- THE TASK -
Your task is to copy the lines of the data below from the line holding "Importance de l'agencement" through the line holding "Dans quels cas", inclusive, exactly and with nothing added.

Saved entries:
- - - - - - -
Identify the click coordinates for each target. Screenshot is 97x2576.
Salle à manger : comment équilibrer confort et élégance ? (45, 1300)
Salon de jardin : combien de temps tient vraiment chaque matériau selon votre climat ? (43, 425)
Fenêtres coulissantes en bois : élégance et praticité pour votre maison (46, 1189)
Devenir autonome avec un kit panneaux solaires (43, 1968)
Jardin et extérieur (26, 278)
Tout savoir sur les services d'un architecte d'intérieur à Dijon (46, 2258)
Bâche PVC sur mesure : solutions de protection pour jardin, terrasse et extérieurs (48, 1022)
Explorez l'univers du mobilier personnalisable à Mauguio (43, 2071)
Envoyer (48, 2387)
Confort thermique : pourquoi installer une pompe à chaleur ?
- - - - - - -
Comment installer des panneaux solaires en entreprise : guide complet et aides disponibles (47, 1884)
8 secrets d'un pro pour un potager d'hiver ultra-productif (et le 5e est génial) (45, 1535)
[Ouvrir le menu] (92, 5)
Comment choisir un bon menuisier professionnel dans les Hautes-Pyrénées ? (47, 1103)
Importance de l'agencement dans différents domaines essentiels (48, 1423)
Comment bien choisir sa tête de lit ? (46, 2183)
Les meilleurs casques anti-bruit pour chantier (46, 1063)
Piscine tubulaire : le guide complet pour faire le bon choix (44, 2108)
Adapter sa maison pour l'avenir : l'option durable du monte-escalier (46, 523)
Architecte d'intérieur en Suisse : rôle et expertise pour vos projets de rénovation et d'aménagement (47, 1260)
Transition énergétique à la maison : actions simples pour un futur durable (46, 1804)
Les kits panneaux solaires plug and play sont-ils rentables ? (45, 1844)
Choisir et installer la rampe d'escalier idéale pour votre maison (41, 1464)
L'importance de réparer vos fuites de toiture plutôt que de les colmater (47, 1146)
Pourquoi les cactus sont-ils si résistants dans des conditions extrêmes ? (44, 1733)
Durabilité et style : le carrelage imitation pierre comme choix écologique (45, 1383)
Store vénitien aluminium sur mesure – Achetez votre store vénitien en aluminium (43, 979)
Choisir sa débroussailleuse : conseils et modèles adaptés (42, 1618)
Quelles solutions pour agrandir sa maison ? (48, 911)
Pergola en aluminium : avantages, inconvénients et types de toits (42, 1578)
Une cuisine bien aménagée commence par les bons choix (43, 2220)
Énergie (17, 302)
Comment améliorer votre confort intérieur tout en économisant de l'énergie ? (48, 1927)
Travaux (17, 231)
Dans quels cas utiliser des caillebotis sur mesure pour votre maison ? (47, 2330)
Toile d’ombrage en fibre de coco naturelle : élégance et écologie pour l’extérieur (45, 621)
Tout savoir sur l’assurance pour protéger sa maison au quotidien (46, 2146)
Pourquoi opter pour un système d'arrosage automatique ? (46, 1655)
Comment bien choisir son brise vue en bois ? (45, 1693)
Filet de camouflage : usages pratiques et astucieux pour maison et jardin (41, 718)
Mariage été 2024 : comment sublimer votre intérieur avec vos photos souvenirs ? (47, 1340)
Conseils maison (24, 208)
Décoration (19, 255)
- - - - - - -
- ANSWER BOX -
Importance de l'agencement dans différents domaines essentiels (48, 1423)
Comment bien choisir sa tête de lit ? (46, 2183)
Les meilleurs casques anti-bruit pour chantier (46, 1063)
Piscine tubulaire : le guide complet pour faire le bon choix (44, 2108)
Adapter sa maison pour l'avenir : l'option durable du monte-escalier (46, 523)
Architecte d'intérieur en Suisse : rôle et expertise pour vos projets de rénovation et d'aménagement (47, 1260)
Transition énergétique à la maison : actions simples pour un futur durable (46, 1804)
Les kits panneaux solaires plug and play sont-ils rentables ? (45, 1844)
Choisir et installer la rampe d'escalier idéale pour votre maison (41, 1464)
L'importance de réparer vos fuites de toiture plutôt que de les colmater (47, 1146)
Pourquoi les cactus sont-ils si résistants dans des conditions extrêmes ? (44, 1733)
Durabilité et style : le carrelage imitation pierre comme choix écologique (45, 1383)
Store vénitien aluminium sur mesure – Achetez votre store vénitien en aluminium (43, 979)
Choisir sa débroussailleuse : conseils et modèles adaptés (42, 1618)
Quelles solutions pour agrandir sa maison ? (48, 911)
Pergola en aluminium : avantages, inconvénients et types de toits (42, 1578)
Une cuisine bien aménagée commence par les bons choix (43, 2220)
Énergie (17, 302)
Comment améliorer votre confort intérieur tout en économisant de l'énergie ? (48, 1927)
Travaux (17, 231)
Dans quels cas utiliser des caillebotis sur mesure pour votre maison ? (47, 2330)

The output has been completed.